For years Qualified Intermediaries (QIs), like ourselves, have been concerned that an accidental mistake could derail a good 1031 exchange. Like a settlement agent sending the proceeds from a settlement directly to the seller, when the instructions from the QI clearly told the settlement agent to send the funds to the Qualified Escrow Account at a bank.

While the main thrust of the case addressed another issue, in the case Morton v. United States, of April 27, 2011, in the Court of Federal Claims, the judge made a common sense ruling that accidental 1031 exchange mistakes that are quickly corrected do not void a 1031 exchange.

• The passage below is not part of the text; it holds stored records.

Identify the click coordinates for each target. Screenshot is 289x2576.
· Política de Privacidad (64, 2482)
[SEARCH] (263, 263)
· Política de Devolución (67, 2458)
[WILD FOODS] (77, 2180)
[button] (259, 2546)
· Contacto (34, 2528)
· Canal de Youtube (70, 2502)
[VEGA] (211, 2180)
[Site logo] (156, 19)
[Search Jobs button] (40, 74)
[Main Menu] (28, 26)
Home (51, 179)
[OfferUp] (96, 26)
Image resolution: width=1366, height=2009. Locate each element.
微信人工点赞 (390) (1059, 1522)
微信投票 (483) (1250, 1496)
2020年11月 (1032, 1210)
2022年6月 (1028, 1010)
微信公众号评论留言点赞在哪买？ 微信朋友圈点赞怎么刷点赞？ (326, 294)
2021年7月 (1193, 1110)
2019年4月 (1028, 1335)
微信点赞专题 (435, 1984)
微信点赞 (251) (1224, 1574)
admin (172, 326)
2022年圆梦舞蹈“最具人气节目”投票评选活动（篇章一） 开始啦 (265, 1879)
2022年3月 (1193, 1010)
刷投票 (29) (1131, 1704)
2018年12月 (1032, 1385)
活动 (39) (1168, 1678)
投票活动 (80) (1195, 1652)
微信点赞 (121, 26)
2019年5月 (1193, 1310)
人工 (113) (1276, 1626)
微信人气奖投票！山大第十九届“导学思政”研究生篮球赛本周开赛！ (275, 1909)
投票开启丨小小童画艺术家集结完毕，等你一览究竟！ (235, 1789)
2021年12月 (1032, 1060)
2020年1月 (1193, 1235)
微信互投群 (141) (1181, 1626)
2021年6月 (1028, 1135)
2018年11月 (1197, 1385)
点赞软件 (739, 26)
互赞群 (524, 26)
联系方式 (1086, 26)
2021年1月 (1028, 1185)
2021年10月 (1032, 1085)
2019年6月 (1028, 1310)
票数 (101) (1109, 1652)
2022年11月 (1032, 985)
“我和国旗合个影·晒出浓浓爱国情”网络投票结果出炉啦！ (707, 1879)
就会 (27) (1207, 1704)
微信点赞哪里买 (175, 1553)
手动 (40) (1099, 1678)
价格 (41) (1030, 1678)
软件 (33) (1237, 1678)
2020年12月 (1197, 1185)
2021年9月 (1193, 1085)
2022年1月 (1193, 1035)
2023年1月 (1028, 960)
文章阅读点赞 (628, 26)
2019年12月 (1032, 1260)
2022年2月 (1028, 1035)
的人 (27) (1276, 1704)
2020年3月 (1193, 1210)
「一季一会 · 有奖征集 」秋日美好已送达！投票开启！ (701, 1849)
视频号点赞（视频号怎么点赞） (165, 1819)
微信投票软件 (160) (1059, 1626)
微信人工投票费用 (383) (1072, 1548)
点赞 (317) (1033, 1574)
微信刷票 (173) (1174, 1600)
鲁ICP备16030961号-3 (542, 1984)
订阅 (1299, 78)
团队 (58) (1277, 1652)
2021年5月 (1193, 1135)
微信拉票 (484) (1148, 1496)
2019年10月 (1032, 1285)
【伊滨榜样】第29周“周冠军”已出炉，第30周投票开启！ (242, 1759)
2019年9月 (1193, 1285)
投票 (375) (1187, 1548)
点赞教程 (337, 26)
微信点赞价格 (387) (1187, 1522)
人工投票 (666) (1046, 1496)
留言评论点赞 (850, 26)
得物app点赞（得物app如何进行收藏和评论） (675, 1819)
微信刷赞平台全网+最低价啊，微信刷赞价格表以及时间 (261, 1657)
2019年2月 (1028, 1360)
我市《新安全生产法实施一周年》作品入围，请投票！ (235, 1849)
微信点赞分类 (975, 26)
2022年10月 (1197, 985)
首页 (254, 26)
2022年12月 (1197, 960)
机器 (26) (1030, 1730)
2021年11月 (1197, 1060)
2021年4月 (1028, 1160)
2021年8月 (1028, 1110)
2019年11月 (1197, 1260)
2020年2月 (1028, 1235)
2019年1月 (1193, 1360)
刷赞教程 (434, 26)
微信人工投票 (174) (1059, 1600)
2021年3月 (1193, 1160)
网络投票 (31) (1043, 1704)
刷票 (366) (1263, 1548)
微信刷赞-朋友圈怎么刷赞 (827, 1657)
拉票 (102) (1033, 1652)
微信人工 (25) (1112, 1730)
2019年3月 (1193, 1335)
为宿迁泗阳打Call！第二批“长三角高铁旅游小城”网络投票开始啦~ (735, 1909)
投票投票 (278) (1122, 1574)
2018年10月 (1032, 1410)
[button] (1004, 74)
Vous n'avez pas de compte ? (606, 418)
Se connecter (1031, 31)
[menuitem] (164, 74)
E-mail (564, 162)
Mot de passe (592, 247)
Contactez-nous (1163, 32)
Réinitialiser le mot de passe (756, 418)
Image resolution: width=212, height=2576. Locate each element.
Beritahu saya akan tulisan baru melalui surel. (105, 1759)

In the closing of the relinquished property, the settlement agent accidentally and in contravention of the escrow agreement wired funds from the escrow account directly to the taxpayer. The funds were returned to the QI the following day.  The Court held that an accidental transfer followed by an immediate return of funds does not constitute actual or constructive receipt. The court concluded that while Morton had complied with all the other 1031 exchange requirements, he validly effected a deferred 1031 like-kind exchange.

Additionally, the Court held that the taxpayer should not be penalized for another’s mistake when he took every step to validly affect a deferred 1031 like-kind exchange.

As one 1031 expert stated, this case is important for situations where there is a mistake in the closing of an exchange.  Prompt correction of the error and proper documentation can apparently save the day.